#### EXERCISE INPUTS ####
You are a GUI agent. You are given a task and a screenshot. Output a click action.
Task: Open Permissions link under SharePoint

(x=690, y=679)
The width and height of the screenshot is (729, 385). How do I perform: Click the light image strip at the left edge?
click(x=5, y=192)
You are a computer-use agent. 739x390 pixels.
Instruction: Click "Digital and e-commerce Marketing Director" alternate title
####
#### EXERCISE INPUTS ####
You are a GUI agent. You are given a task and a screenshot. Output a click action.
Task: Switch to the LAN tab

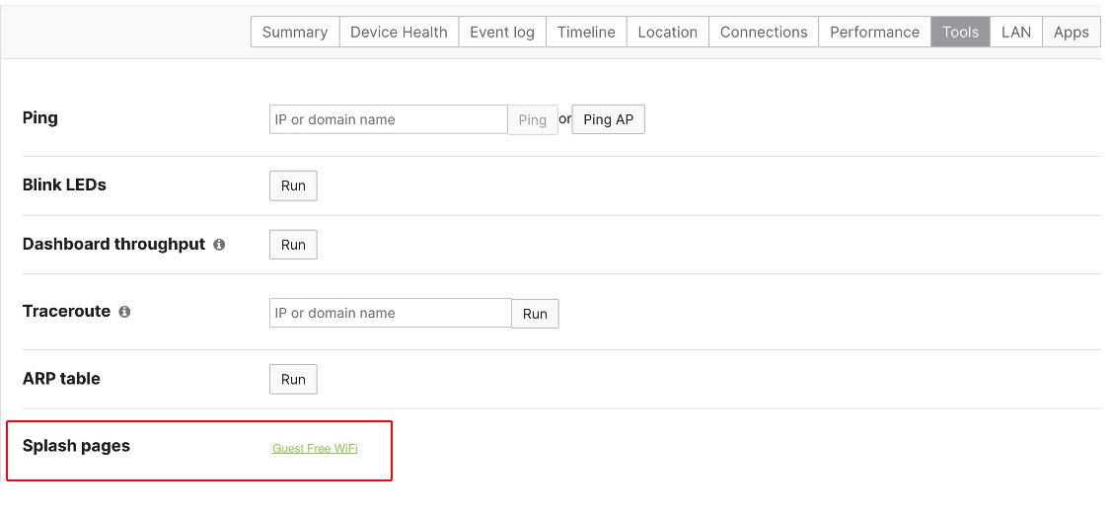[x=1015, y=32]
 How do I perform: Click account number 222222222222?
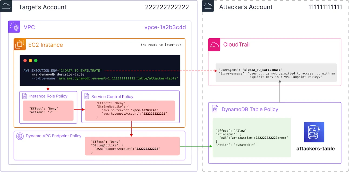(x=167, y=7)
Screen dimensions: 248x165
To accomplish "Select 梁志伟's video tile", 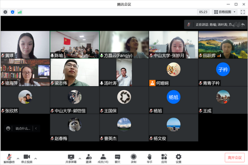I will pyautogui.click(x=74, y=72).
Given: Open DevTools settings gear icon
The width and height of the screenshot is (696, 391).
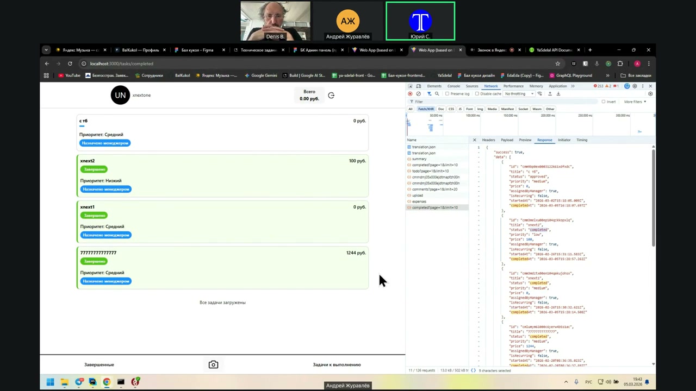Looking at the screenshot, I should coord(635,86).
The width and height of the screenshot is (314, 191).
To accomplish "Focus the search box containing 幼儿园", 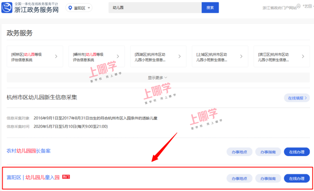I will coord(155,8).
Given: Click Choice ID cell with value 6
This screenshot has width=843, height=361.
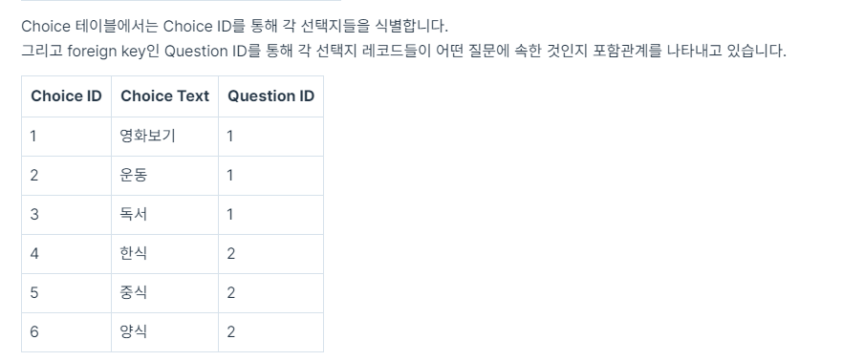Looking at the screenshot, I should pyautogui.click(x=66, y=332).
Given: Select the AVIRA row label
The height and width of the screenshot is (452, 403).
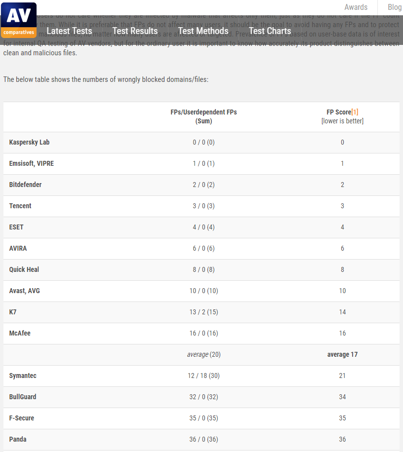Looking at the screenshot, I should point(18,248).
####
#### EXERCISE INPUTS ####
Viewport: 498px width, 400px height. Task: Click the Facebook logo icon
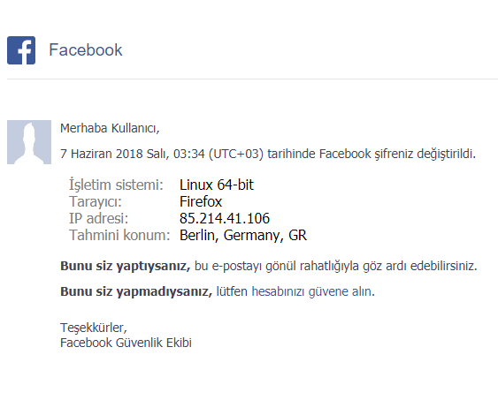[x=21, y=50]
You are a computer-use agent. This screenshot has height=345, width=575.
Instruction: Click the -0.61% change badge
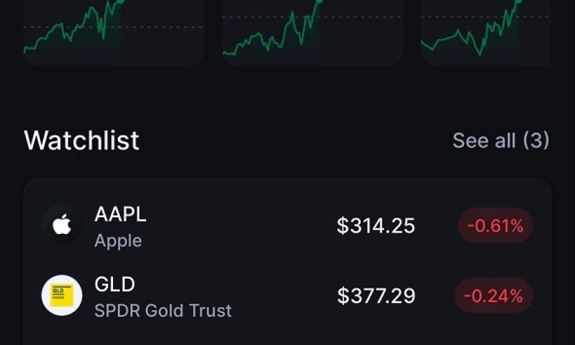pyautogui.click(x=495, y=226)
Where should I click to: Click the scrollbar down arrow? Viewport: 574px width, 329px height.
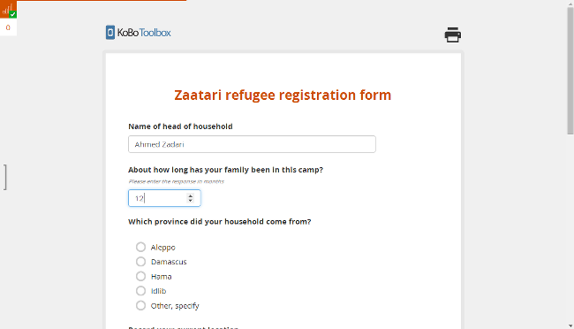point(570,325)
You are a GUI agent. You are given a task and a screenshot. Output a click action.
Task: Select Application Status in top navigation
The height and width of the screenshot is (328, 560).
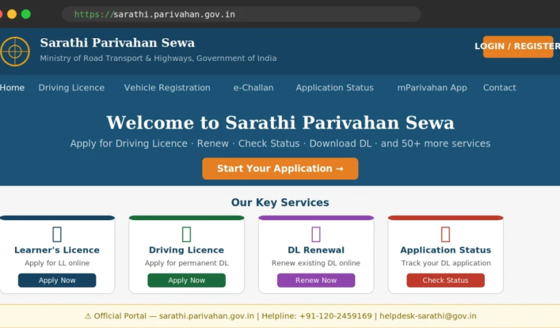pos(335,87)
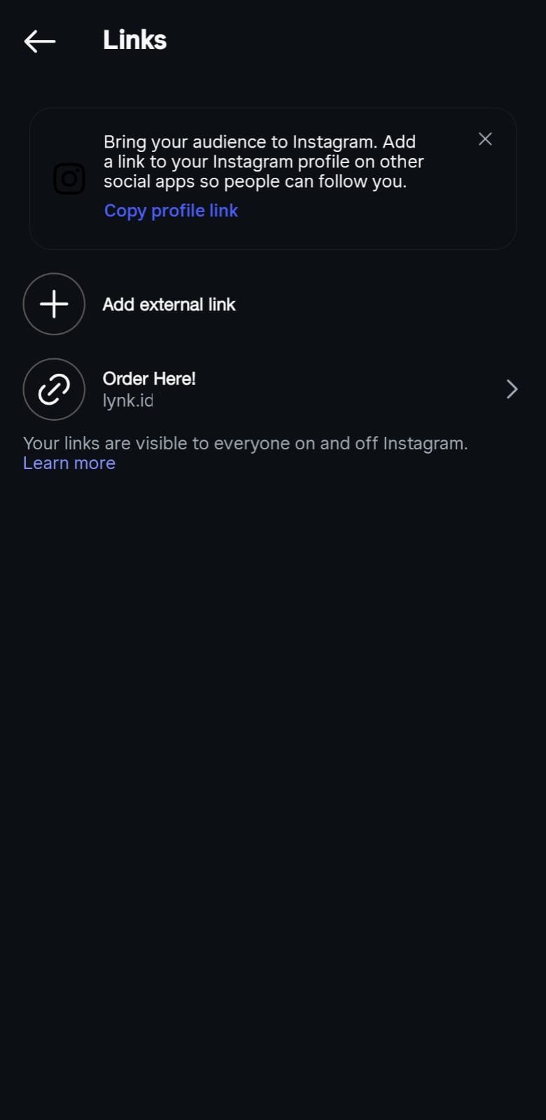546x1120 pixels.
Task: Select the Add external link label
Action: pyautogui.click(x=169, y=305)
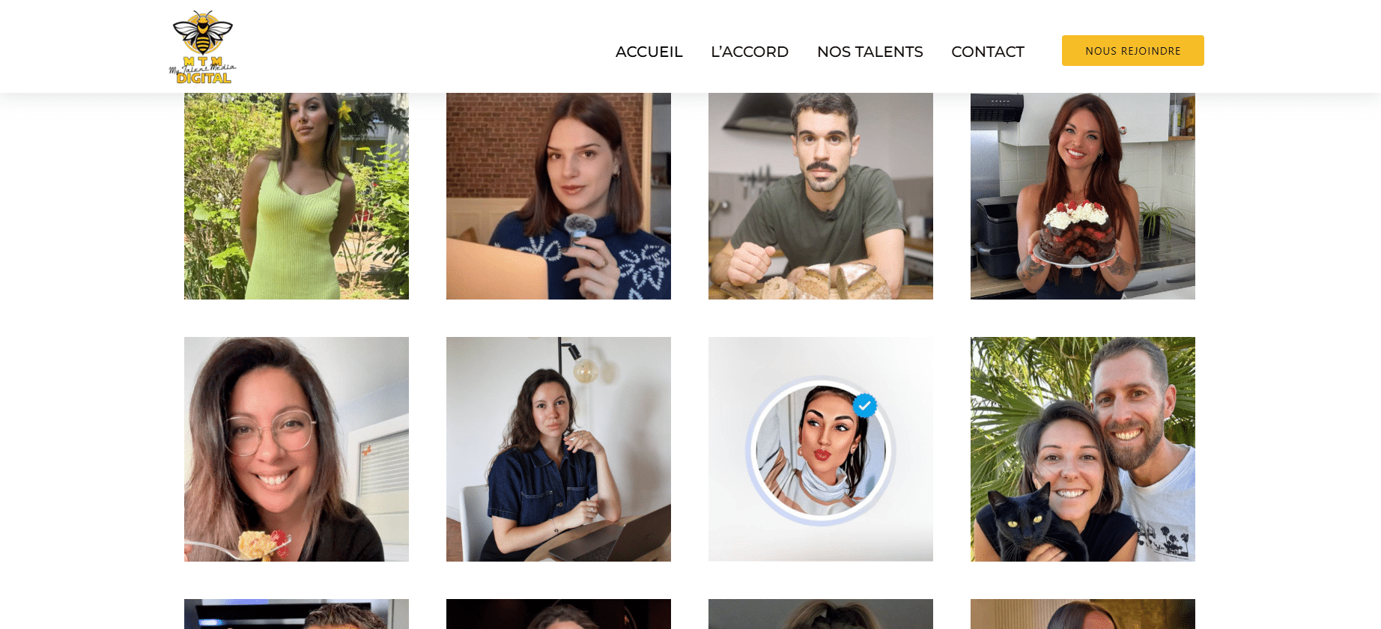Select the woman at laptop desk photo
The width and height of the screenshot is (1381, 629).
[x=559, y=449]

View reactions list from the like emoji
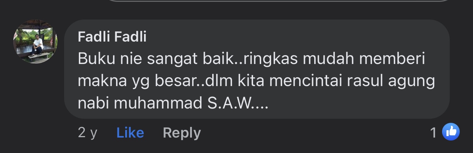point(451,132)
####
TASK – Using the listing above, return word for word each line from the one that has "You are a computer-use agent. 739x390 pixels." through the one that has "and e-commerce Marketing", and no line outside that range.

OUTPUT FOR THIS EXERCISE –
You are a computer-use agent. 739x390 pixels.
Instruction: Click "Digital and e-commerce Marketing Director" alternate title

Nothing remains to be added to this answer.